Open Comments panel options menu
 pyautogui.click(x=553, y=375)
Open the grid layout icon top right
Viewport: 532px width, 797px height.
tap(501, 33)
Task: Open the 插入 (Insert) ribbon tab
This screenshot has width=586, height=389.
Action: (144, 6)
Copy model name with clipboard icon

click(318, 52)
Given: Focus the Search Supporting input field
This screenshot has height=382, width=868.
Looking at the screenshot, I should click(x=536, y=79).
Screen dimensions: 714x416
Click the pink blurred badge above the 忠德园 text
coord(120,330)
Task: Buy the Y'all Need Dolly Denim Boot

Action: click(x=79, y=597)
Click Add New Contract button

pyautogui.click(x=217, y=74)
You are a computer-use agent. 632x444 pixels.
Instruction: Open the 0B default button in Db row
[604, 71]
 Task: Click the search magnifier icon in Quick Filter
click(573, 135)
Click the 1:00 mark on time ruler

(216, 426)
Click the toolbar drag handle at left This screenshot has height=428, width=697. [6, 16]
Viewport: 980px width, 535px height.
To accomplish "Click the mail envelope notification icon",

---------------

The full listing needs to be transcribed exactly.

Response to this exercise:
Open Comments panel options menu
 pyautogui.click(x=553, y=375)
Open the grid layout icon top right
Viewport: 532px width, 797px height.
tap(501, 33)
Task: Open the 插入 (Insert) ribbon tab
This screenshot has width=586, height=389.
Action: (144, 6)
Copy model name with clipboard icon

click(318, 52)
Given: Focus the Search Supporting input field
This screenshot has height=382, width=868.
Looking at the screenshot, I should click(x=536, y=79).
Screen dimensions: 714x416
Click the pink blurred badge above the 忠德园 text
coord(120,330)
Task: Buy the Y'all Need Dolly Denim Boot

Action: click(x=79, y=597)
Click Add New Contract button

pyautogui.click(x=217, y=74)
You are a computer-use agent. 632x444 pixels.
Instruction: Open the 0B default button in Db row
[604, 71]
 Task: Click the search magnifier icon in Quick Filter
click(573, 135)
Click the 1:00 mark on time ruler

(216, 426)
Click the toolbar drag handle at left This screenshot has height=428, width=697. [6, 16]
Viewport: 980px width, 535px height.
To accomplish "Click the mail envelope notification icon",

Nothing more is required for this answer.